俺の母もやれば出来る子だと説明していたがどうにも頭のネジが数本緩んでいるらしく、出来る子という割にちょくちょくドジる。
別にそういうミスはままあるため問題ではないのだが、
どういうわけか、俺が傍にいる限定でやらかす頻度が異常に増えるので始末に負えない。
「それをフォローするのが兄の義務というもんだろう?」
当たり前とばかりに親父がそんなことを言う。いちいち妹の面倒など見ようものならこっちの身が持たない。
それは結月がトラブルメーカーだと気づいたときに嫌というほど経験してわかった。
「まぁいい。お前たちが問題を起こして俺たちの仕事を増やすことだけはしないでくれ」
結局のところはそうなるわけで。
「で?引越し屋はいつく来るの?」
面倒な話題を打ち切り、本題を切り出す。いつから読んでいたのか、親父のその手には顔を覆うように新聞が大きく広げられていた。
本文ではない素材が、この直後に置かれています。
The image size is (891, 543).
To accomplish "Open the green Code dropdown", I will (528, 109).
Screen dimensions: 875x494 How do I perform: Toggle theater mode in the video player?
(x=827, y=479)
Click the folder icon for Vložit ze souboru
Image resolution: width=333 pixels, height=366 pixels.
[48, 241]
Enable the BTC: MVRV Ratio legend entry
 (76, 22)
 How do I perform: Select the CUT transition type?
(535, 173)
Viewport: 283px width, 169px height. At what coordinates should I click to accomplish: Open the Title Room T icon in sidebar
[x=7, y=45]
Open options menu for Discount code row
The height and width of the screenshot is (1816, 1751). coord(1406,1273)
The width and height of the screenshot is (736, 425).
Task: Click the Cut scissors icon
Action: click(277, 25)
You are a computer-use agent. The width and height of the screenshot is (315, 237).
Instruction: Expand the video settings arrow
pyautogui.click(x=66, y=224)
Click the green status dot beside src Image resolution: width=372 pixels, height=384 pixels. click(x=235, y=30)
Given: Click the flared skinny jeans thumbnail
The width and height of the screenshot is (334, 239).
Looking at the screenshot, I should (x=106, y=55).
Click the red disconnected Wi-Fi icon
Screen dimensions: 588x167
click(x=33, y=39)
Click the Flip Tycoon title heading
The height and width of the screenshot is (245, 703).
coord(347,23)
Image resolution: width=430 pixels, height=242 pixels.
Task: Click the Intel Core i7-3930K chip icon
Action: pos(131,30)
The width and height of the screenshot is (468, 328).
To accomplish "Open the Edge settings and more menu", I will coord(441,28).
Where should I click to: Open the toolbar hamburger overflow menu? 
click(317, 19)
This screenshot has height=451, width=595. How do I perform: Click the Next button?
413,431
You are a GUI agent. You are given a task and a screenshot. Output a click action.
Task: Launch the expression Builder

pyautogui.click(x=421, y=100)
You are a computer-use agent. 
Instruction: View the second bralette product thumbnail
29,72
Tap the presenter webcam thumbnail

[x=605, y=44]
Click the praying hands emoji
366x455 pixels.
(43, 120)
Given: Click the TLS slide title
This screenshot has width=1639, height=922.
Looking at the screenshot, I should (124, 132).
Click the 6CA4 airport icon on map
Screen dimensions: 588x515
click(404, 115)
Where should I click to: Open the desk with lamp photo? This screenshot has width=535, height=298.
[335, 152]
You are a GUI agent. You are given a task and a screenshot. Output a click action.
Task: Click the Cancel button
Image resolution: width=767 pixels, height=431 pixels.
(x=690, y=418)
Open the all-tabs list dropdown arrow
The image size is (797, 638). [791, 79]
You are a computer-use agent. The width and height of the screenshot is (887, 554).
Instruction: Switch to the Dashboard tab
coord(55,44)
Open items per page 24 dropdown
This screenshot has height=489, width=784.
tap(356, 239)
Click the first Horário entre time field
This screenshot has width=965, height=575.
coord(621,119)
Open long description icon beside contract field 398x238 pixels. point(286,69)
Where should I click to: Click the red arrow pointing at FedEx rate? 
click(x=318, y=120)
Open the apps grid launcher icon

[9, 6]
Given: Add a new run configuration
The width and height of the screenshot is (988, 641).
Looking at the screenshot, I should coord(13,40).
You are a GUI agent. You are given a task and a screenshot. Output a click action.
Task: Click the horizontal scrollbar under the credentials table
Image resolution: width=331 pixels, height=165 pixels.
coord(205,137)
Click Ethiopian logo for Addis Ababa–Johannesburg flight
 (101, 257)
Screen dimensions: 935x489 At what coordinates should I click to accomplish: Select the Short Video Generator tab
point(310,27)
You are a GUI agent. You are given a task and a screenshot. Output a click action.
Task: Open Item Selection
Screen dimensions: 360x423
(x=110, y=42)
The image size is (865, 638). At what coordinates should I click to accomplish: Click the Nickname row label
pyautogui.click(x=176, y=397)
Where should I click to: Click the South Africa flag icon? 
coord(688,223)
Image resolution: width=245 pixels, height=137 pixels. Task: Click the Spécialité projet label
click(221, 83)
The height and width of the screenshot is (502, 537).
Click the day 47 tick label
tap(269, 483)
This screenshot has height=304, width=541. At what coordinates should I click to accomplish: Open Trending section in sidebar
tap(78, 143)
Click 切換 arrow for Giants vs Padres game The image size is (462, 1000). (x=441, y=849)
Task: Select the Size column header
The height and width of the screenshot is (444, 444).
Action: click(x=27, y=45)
「一応午前中、ということになっている。が、俺もいろいろ手続きがあるのでな。後のことは妻に任せている。だがまぁ、お前たちに出来ることなんて大したことはないだろ。遅くても午後までには荷物を運んでもらう。電化製品の多くは新しく買ってあるからな。こっちにあるもんはすべてリサイクルに回す。あとはお前たちの荷物だけだ。先にむこうに行くもよし、こっちで別れを惜しむもよしだ、好きにしなさい」
 そう言って、親父は新聞を綺麗にたたむとおもむろに立ち上がる。それから二、三言、台所にいる母さんに何かを言ってからバック片手に玄関へと歩き出した。
親父との会話ですっかり止まっていた箸をようやく動かして俺も冷めつつある朝食に手を伸ばす。
隣には既に綺麗に食べ終わった妹の食器だけが残されていた。どうやら俺と親父の会話の間に済ませてしまったらしい。
母さんも台所のほうが終わったのか、こちらへやってきて向かいの席に腰を降ろす。
「それで月架?あなたはどうするの?」
母さんもようやく朝食をとり始める。箸を静かに動かしながら俺にそんなことを問い掛ける。
「どうっていわれてもな。別段俺にやれることなんてないし。結月はなんて?」
おそらく、結月は母さんのところに言ってるはず。あれでも気の利くやつだ。手伝いがてら何か話していてもおかしくはない。
「ゆづちゃんのほうはあなたと一緒がいい、だって。どうあってもあなたと離れたくないみたいね。強いて言えば引越し先の近くで美術展があるからできたらそこに行きたいって言ってたわ」
うちの母さんは妹の結月を「ゆづちゃん」と呼んでいる。別に大した意味はないんだとか。
ただ、そう呼ぶほうが可愛いとかなんとか。俺からすればすごくどうでもいいことだが。
「あっそ。まぁ別にやることもないし妹のわがままに付き合わされるのには慣れてるし」
「素直じゃないんだから。暇だから行ってくる、って言えば早いのに」
なんて小さく微笑してそんな事を言う。
「うっせ」
そして俺は小さくそんな反論しかできない。
「じゃあお昼はどうする?」
もうすでに昼ご飯のことを考えている母さん。
「どうせこれからすぐに行くだろうし、向こうで済ませるよ。持てるだけの荷物持ってもうあっちに切り替えるわ」
「そ、じゃあ母さんも後片付けとか終わらせてから行くわ。多分夕方前には行けると思うから」
了解という風にうなづいてから残りのご飯を手早く平らげると箸を置いて立ち上がる。
それから洗面に寄って、妹の部屋に向かう。どうせもう用意などとっくに済ませているはず。
 この辺の行動力の良さは恐ろしいものである。
「待ってましたわお兄様」
 こちらもあらかた用意を済ませてから妹の部屋の前でノックすると、案の定すでに荷物を整えてあり、あとは俺の一声を聞くだけとなっていた。
「ほんと、お前は恐ろしいよ」
 と、苦笑を浮かべて我が妹を見やる。
「当然ですわ。この程度のこと、出来て当たり前ですもの」
 と、胸を張る我が妹。が、これができるのは俺が絡んでいるとき限定なのだから不思議である。
「それでは参りましょう?お兄様?」
 そう言って俺の腕をとり歩き出す。